Physics’s pangolin: Trying to resolve the stubborn paradoxes of their field, physicists craft ever more mind-boggling visions of reality

Nothing in our experience compares to this unimaginably vast number. Every universe that can be mathematically imagined within the string parameters — including ones in which you exist with a prehensile tail, to use an example given by the American string theorist Brian Greene — is said to be manifest somewhere in a vast supra-spatial array ‘beyond’ the space-time bubble of our own universe.

What is so epistemologically daring here is that the equations are taken to be the fundamental reality. The fact that the mathematics allows for gazillions of variations is seen to be evidence for gazillions of actual worlds.
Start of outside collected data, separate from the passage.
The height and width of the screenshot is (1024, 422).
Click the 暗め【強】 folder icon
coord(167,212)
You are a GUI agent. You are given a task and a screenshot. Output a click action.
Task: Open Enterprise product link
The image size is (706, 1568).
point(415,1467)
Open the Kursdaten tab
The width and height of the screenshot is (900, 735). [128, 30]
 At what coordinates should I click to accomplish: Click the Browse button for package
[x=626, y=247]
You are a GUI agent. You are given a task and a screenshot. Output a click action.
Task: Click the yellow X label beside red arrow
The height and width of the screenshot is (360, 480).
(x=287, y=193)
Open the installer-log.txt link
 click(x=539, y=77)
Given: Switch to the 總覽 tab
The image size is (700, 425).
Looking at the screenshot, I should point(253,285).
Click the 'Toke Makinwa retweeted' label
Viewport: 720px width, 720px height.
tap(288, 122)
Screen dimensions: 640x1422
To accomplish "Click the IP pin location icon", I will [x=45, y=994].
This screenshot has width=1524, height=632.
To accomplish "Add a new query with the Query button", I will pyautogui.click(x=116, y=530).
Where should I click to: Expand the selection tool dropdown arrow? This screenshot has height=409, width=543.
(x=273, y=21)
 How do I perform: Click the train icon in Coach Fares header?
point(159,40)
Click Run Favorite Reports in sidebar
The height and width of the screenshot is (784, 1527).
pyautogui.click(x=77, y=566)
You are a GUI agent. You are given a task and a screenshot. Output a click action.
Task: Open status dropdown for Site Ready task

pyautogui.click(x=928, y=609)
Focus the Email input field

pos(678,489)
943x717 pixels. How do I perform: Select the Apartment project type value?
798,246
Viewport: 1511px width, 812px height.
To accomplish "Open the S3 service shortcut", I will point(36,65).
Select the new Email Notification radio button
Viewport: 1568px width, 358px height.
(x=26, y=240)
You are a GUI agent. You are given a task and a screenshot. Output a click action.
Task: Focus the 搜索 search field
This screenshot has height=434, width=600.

This kind of reification of equations is precisely what strikes some humanities scholars as childishly naive. At the very least, it raises serious questions about the relationship between our mathematical models of reality, and reality itself. While it is true that in the history of physics many important discoveries have emerged from revelations within equations — Paul Dirac’s formulation for antimatter being perhaps the most famous example — one does not need to be a cultural relativist to feel sceptical about the idea that the only way forward now is to accept an infinite cosmic ‘landscape’ of universes that embrace every conceivable version of world history, including those in which the Middle Ages never ended or Hitler won.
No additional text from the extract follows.